La FDA approva il vaccino Pfizer negli USA ma solo dai 16 anni in su: continua l’uso emergenziale per i 12-15enni

La piena approvazione della FDA al siero per le persone di età pari o superiore a 16 anni negli USA arriva mentre in Italia si stanno vaccinando anche i 12enni

Il 23 agosto, la Food And Drug Administration americana ha concesso la piena approvazione al vaccino anti-Covid sviluppato da PfizerBioNTech. Si tratta del primo vaccino approvato dalla FDA contro la malattia provocata dal coronavirus SARS-CoV-2. “Il vaccino era noto come Pfizer-BioNTech Covid-19 Vaccine e ora sarà commercializzato come Comirnaty, per la prevenzione della malattia Covid-19 nelle persone di 16 anni o più. Il vaccino continua anche ad essere disponibile sotto l’autorizzazione all’uso di emergenza (EUA), come per le persone dai 12 ai 15 anni e per la somministrazione di una terza dose in alcune persone immunodepresse”, si legge in un comunicato stampa della FDA, che dovrebbe servire a sciogliere in maniera definitiva i dubbi che circolano in queste ore sulla validità di questa approvazione negli USA.

Dall’11 dicembre 2020, il vaccino di Pfizer-BioNTech è stato disponibile sotto l’EUA per le persone di 16 anni o più e l’autorizzazione è stata estesa per includere le persone di 12-15 anni il 10 maggio 2021”, si legge ancora nel documento della FDA. Dal 23 agosto, dunque, il vaccino di Pfizer-BioNTech ha ricevuto la piena approvazione per le persone dai 16 anni in su, mentre per le persone di età compresa tra 12 e 15 anni e per le persone immunodepresse vale ancora l’autorizzazione all’uso di emergenza.
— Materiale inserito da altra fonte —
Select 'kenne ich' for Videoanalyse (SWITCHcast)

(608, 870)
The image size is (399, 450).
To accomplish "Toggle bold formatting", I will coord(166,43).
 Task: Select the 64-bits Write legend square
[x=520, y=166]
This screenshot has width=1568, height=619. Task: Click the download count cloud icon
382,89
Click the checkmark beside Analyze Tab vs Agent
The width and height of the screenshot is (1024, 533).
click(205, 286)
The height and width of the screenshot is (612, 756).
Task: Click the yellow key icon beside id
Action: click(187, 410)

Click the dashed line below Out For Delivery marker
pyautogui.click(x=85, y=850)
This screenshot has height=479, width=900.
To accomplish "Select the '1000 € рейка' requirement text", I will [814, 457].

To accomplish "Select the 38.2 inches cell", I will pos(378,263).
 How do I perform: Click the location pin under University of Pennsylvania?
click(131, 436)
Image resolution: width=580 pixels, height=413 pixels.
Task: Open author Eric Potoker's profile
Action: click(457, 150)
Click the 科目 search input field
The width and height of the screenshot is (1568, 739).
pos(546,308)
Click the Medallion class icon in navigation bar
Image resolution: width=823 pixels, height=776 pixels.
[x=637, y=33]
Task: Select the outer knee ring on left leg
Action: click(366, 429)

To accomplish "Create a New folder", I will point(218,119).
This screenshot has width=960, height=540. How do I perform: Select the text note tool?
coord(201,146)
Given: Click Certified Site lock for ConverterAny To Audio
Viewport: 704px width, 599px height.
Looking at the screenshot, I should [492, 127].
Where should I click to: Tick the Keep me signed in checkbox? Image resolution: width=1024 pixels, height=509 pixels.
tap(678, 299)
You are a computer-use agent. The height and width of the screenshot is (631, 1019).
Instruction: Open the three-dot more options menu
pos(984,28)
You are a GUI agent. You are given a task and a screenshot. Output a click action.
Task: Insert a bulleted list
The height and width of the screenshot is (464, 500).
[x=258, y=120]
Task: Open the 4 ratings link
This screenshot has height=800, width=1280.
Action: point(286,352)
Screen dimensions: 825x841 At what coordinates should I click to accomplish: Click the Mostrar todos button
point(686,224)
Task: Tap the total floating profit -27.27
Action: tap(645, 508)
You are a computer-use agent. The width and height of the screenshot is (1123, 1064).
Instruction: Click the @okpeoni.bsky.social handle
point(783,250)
La piena approvazione della FDA al siero per le persone di età pari o superiore a 16 anni negli USA arriva mentre in Italia e in qualche altro Paese d’Europa, come la Francia, si stanno vaccinando anche i 12enni. Sempre più esperti continuano a ribadire che la vaccinazione nei più giovani non è necessaria, in quanto il contagio e l’eventuale malattia per loro è irrilevante. In questo caso, i rischi della somministrazione del vaccino supererebbero i benefici.

Pfizer avvia l’iter per l’approvazione all’uso della terza dose

Dopo la consegna dei primi dati, Pfizer e BioNTech annunciano oggi di aver avviato la domanda di licenza biologica supplementare per l’approvazione da parte della Food and Drug Administration (FDA) statunitense di una terza dose di richiamo del vaccino Covid Comirnaty per prevenire Covid nelle persone dai 16 anni in su. Le aziende comunicano anche di aver intenzione di completare la presentazione del materiale entro la fine di questa settimana e ribadiscono di aver intenzione di presentare i dati anche all’Agenzia europea del farmaco EMA e ad altre autorità regolatorie nelle prossime settimane (oltre a sottoporre i risultati degli studi a una rivista peer-reviewed). Il dossier presentato alla FDA include i dati di uno studio clinico di fase 3 su 306 partecipanti di età compresa tra 18 e 55 anni che hanno ricevuto una dose di richiamo (terza dose) del vaccino tra 4,8 e 8 mesi dopo aver completato il regime primario a due dosi, con un tempo medio di follow-up di 2,6 mesi dopo il richiamo. La terza dose ha suscitato, secondo quanto riferiscono le due aziende in una nota, “robusti anticorpi neutralizzanti contro il ceppo del virus” originario (wild-type). Un mese dopo questo richiamo, i livelli erano “3,3 volte” quelli rilevati un mese dopo la seconda dose. Inoltre, “il 99,5% dei partecipanti ha avuto una risposta quadrupla dopo la terza dose, rispetto al 98% dopo la seconda dose”.

Il profilo di reattogenicità entro 7 giorni dopo la terza dose era in genere da lieve a moderato. Gli eventi più comuni includevano dolore al sito di iniezione, affaticamento, mal di testa, dolori muscolari e articolari e brividi. “La frequenza di qualsiasi evento sistemico grave dopo la dose di richiamo era bassa – aggiungono Pfizer e BioNTech – E la frequenza della reattogenicità era simile o migliore rispetto alla seconda dose della serie primaria”. Una terza dose di questo vaccino non è attualmente autorizzata per un ampio uso negli Stati Uniti ma, in base all’attuale autorizzazione all’uso di emergenza modificata, è stata autorizzata il 12 agosto per persone dai 12 anni in su che hanno subito un trapianto o a cui è stata diagnosticata una condizione che si ritiene abbia un livello equivalente di immunocompromissione.